> _SELECTED EXCERPT_

= = = = = = =

USA TODAY US Edition

Airflow vexes CDC bioterror lab

- By Alison Young USA TODAY

A $214 million bioterrori­sm lab at the Centers for Disease Control and Prevention in Atlanta had repeated problems with airflow systems designed to prevent the release of infectious agents, government documents and internal e-mails show.

While the agency says no one has been infected, a biosafety expert says the problems appear to be major violations of laboratory operating standards.

The problemati­c Biosafety Level 3 labs can be used for experiment­s involving anthrax, dangerous flu strains, the SARS coronaviru­s, monkeypox and other microbes that could be used as bioweapons.

In February, air from inside a potentiall­y contaminat­ed lab briefly blew outward into a “clean” corridor where visitors were not wearing protective gear, according to internal emails. Animals in the lab had not yet been infected at the time of the incident, the records say.

The CDC “will do anything . . . to hide the fact that we have serious problems with the airflow and containmen­t in this whole building,” CDC animal resources biologist Kismet Scarboroug­h wrote in an April 9 email to agency officials.

In 2010, scientists working with poxviruses, such as monkeypox, said they “don’t want to go into that facility because they don’t feel comfortabl­e with the way it is currently designed,” according to minutes from a February 2010 meeting. CDC safety manager William Howard, in the minutes, said the building can’t remain as is and if a lab inspector “finds out air is moving this direction, they will shut this place down.”

The CDC refused interviews. In a statement, the CDC said no germs were released and no one was injured. Experiment­s are “done in an environmen­t with highly skilled staff, technical equipment, and safety systems that unfortunat­ely, at times, experience challenges.” The CDC says the building’s redundant systems ensure that safety is not compromise­d.

Rutgers University biosafety expert Richard Ebright said the problems are the type that the CDC’s inspectors “would flag as major violations” at non-CDC facilities.

= = = = = = =

> _INFORMATION_
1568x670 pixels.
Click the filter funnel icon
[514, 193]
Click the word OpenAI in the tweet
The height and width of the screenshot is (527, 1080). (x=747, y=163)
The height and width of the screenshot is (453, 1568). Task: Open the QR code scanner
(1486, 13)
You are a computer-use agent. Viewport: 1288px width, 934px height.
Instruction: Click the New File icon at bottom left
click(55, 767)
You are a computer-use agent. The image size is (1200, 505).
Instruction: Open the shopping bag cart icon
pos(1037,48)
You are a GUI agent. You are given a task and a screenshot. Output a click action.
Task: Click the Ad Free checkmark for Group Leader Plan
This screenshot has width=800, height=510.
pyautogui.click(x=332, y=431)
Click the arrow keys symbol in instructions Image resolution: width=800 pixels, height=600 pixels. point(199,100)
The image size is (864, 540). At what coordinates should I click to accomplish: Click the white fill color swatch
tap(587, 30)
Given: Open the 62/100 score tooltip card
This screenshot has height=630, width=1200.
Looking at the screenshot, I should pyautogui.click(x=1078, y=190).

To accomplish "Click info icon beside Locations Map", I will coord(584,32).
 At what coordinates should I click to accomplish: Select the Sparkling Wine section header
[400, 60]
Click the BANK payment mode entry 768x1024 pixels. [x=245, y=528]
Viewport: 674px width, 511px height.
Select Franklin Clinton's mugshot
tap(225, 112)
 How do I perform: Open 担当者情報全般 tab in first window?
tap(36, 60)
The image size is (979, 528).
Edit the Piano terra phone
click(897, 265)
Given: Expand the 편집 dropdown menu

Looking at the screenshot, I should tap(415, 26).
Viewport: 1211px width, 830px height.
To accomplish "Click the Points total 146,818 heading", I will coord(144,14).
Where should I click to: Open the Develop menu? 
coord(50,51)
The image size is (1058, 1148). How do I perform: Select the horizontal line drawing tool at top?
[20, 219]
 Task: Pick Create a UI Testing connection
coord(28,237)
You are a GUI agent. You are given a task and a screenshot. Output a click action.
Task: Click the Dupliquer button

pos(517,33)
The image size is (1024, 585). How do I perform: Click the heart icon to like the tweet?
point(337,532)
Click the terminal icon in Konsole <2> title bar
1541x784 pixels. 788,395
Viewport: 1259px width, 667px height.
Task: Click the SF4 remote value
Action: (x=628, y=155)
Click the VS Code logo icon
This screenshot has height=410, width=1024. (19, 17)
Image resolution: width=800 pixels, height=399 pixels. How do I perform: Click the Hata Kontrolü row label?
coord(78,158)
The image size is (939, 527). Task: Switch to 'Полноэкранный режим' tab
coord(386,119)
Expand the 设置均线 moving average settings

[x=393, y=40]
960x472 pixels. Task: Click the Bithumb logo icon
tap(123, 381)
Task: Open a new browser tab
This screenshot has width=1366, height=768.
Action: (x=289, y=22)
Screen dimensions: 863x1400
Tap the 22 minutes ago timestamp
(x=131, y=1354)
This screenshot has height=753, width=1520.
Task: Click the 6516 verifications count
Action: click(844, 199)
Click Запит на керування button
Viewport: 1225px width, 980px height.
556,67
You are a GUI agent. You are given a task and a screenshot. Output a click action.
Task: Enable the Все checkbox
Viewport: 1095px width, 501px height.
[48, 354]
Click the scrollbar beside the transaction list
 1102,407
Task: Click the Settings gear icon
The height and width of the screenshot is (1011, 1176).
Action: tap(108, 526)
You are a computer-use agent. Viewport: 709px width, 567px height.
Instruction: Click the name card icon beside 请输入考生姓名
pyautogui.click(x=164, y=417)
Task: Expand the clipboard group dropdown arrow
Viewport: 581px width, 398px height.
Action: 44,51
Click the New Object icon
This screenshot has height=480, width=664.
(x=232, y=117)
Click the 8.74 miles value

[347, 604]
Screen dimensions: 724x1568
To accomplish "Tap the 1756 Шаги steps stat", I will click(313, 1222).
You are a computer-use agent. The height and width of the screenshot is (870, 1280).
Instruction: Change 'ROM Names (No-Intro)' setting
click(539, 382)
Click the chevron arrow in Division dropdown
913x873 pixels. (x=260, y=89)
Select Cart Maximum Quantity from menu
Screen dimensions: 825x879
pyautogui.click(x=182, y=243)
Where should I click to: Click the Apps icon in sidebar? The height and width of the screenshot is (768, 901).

= = = = = = =

> _WHAT IS BEING ASKED_
In the article about airflow problems at the CDC bioterrorism laboratory, what was the cost of that laboratory?

> _ANSWER BELOW_
$214 million